I am getting a new Queen today and want to make a split out of an old full hive. Should I move the old Queen into the new hive, or place the caged queen in the new hive? How far should the split be moved from the old hive once this is done? I am concerned that the bees will return to the old hive if the new hive is too close to the old. Thanks!


----------



## alleyyooper (Apr 22, 2005)

I was gone yesterday when you posted so you have already did the split.

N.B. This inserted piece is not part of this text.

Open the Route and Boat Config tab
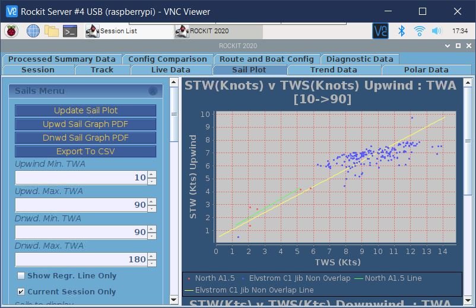Viewport: 476px width, 308px height. coord(266,59)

When I am going to do a split I use a double screen board and put the caged queen in the top box once I make sure the old queen is not up there.
If I am making a nuc I will pull 5 frame mix of brood {3} and honey {2} put the new caged queen in and move it to one of the other out yards.

 Al


----------



## k9 (Feb 6, 2008)

Thanks Al, I got it done and moved the new hive as far from the old as I could, will see how it works out.


----------



## k9 (Feb 6, 2008)

Checked the hive and the queen is out and doing ok, I would like to move them back closer to my other hives but I don't want the bees going back to their old home, how long do I need to wait? I am fight a lot of ants in the location they are at now.


----------



## SDiver40 (Oct 25, 2015)

General rule of thumb on moving a hive, 2ft. or 2 miles. Other wise they will migrate back to the old hive location. I would give them at least a week in the new location before moving them back to where you want them.


----------



## alleyyooper (Apr 22, 2005)

See terri's post about moving to prevent theift.


http://www.homesteadingtoday.com/li...d-advice-moving-bee-hives-50-avoid-thief.html


If you close the bees up after they stop flying at night. Move them the next morning from 5 feet to double digit miles. open the entrance and stuff a good wad of grass in it.
The bees know that wad of grass is some thing different so will orentanate to the new location once they work thru the grass.

Also use cinnamon sprinkled on the stand and on top of the intercover. I buy it by the 5 pound jug at Gordon foods. 

 Al


----------



## k9 (Feb 6, 2008)

I put borax down around the hive and on the stand as that is what I had, does cinnamon work better? I am good on how to make the move just not sure when is too soon so the workers won't drift back into the old hive. I figured two weeks and most of the old workers would have died off but I just didn't want to wait that long for a couple of reasons, mostly ants, but it is unhandy to check on where it's at.


----------



## alleyyooper (Apr 22, 2005)

I never tried the borax even though I was told it works. I like the cinnamon because you can put it on the intercover. The bees pretty much leave it alone too.
Two weeks should be plenty of time.

 Al


----------



## k9 (Feb 6, 2008)

OK Thanks Al, I will give them a couple weeks. Always something to learn.


----------